Contrast improvement in Ti:sapphire CPA laser systems can be achieved through pulse cleaning technique development. One solution is to place a pulse cleaner after the final compressor stage, such as a plasma mirror[Reference Thaury, Quéré, Geindre, Levy, Ceccotti, Monot, Bougeard, Réau, d’Oliveira, Audebert, Marjoribanks and Martin9] and harmonic frequency generation[Reference Mironov, Lozhkarev, Ginzburg, Yakovlev, Luchinin, Khazanov and Sergeev10]. Such a pulse cleaner can suppress all noise structures simultaneously, including the amplified spontaneous emission (ASE) noise and leaked pre-pulses. However, it also introduces obvious energy loss. Unfortunately, such energy loss cannot be compensated generally since the pulse cleaner is the last element in the laser chain. The other solution is to use a double-CPA setup including a pulse cleaner between the two CPA systems. The advantage of this scheme is that seed pulses generated by the pulse cleaner have sufficient energy and contrast to support contrast enhancement in the laser system. Further, the energy loss introduced by the pulse cleaner can be recovered by the subsequent CPA stages. Recently, several pulse cleaning techniques, based on the double-CPA scheme, have been reported and applied to develop high-contrast high-intensity femtosecond Ti:sapphire CPA lasers, such as saturable absorber[Reference Kiriyama, Mori, Nakai, Shimomura, Tanoue, Akutsu, Okada, Motomura, Kondo, Kanazawa, Sagisaka, Ma, Daito, Kotaki, Daido, Bulanov, Kimura and Tajima11,Reference Kiriyama, Mori, Nakai, Shimomura, Sasao, Tanoue, Kanazawa, Wakai, Sasao, Okada, Daito, Suzuki, Kondo, Kondo, Sugiyama, Bolton, Yokoyama, Daido, Kawanishi, Kimura and Tajima12] , XPW generation[Reference Jullien, Albert, Burgy, Hamoniaux, Rousseau, Chambaret, Rochereau, Chériaux, Etchepare, Minkovski and Saltie13–Reference Wang, Huang, Xu, Li, Lu and Leng15] and NOPA[Reference Dorrer, Begishev, Okishev and Zuegel16,Reference Shah, Johnson, Shimada, Flippo, Fernandez and Hegelich17] .
In this work, with a double-CPA scheme, a pulse cleaning technique based on NOPA and SHG processes is applied to improve the contrast in our TW-level Ti:sapphire CPA laser system. Further, temporal contrast enhancement with a pulse cleaner based on XPW generation is also experimentally investigated. Based on both of the pulse cleaners, the temporal contrast of the TW-level Ti:sapphire CPA laser can be promoted efficiently. Finally, the application prospects of the two different pulse cleaning techniques in ultra-high contrast laser systems are comparably analysed.

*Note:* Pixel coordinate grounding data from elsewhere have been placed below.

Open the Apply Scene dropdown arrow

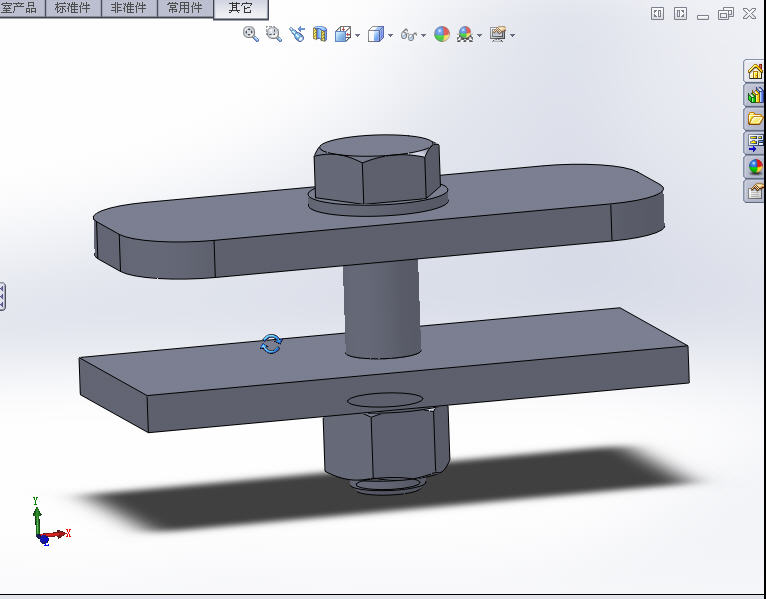[480, 35]
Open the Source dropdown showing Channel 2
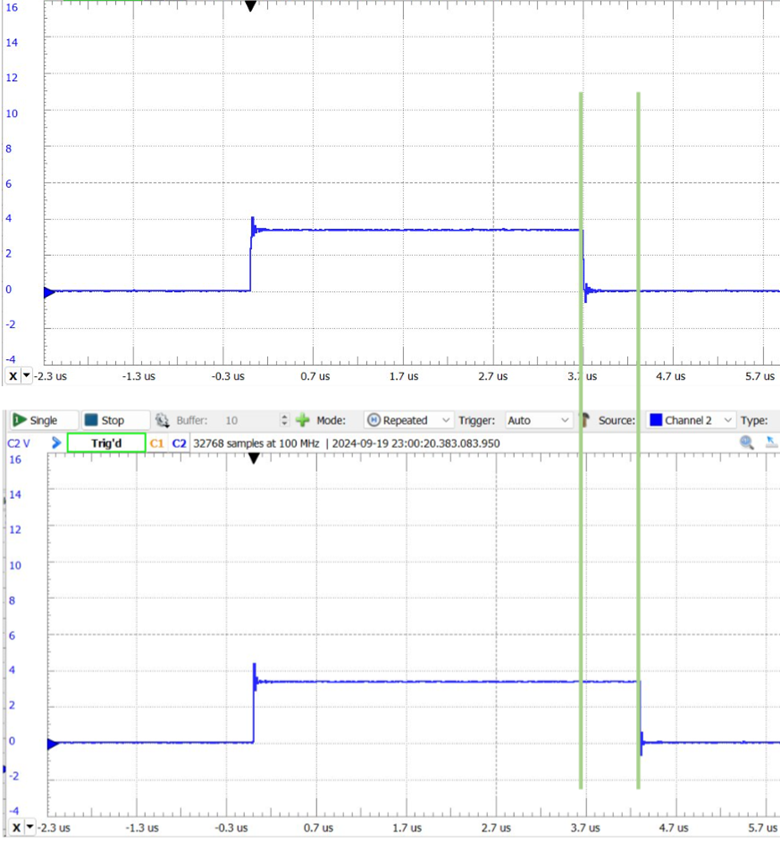Image resolution: width=780 pixels, height=842 pixels. pyautogui.click(x=691, y=421)
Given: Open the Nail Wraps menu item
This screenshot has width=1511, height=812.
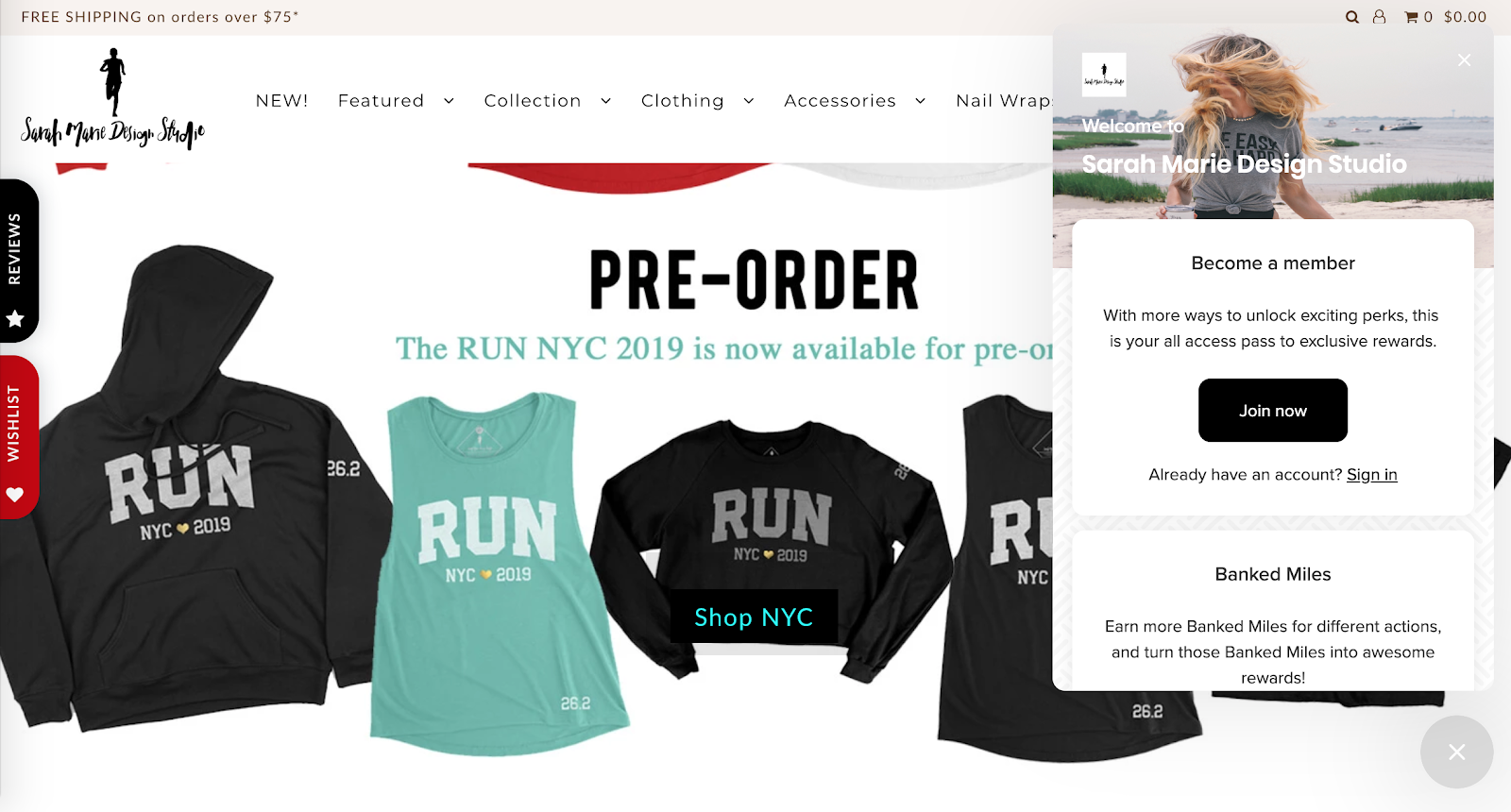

2. High-contrast Ti:sapphire CPA laser with pulse cleaner based on NOPA and SHG processes
A simplified layout of a high-intensity femtosecond Ti: sapphire laser system with a double-CPA scheme is shown in Figure 1. The system consists of two successive Ti: sapphire CPA stages linked by a pulse cleaner.
Simplified layout of a high-intensity femtosecond Ti:sapphire laser system with a double-CPA scheme.
A pulse cleaner based on NOPA and SHG processes has been reported and applied to a TW-level Ti:sapphire CPA laser in our previous work[Reference Huang, Zhang, Xu, Li, Leng, Li and Xu18,Reference Xu, Huang, Li, Wang, Lu, Leng, Li and Xu19] . In this work, we modify this technique and apply it for contrast improvement again. The scheme of the modified pulse cleaner is described in Figure 2. The commercial Ti:sapphire CPA laser (Spectra Physics, Spitfire-35) can deliver 800 nm, sub-40 fs pulses with 3.8 mJ energy at 1 kHz repetition rate for the pulse cleaner. In contrast to our previous pulse cleaner, this pulse cleaner consists of four parts: (1) a white-light continuum (WLC) generation stage, generating broadband seed pulses; (2) a WLC-seeded IR OPA stage, generating broadband signal or idler pulses near 
$1. 6~\unicode[.5,0][STIXGeneral,Times]{x03BC} \mathrm{m} $; (3) an IR OPA stage seeded by the signal pulses from the first stage OPA generating infrared signal pulses with energy of 
$600~\unicode[.5,0][STIXGeneral,Times]{x03BC} \mathrm{J} $; (4) an SHG crystal, generating cleaned femtosecond pulses by frequency doubling the infrared pulses. After the SHG process (0.1 mm thick BBO plate), 
$120~\unicode[.5,0][STIXGeneral,Times]{x03BC} \mathrm{J} $ cleaned pulses are generated in 800 nm working wavelength. The pulse duration of the cleaned pulse is about 33 fs. Thanks to these nonlinear processes (especially the SHG process), significant enhancement of temporal contrast can be achieved for this pulse cleaner. The temporal contrast of the cleaned pulse is better than 
$1{0}^{11} $ (measurement limited), as shown (dark curve) in Figure 3.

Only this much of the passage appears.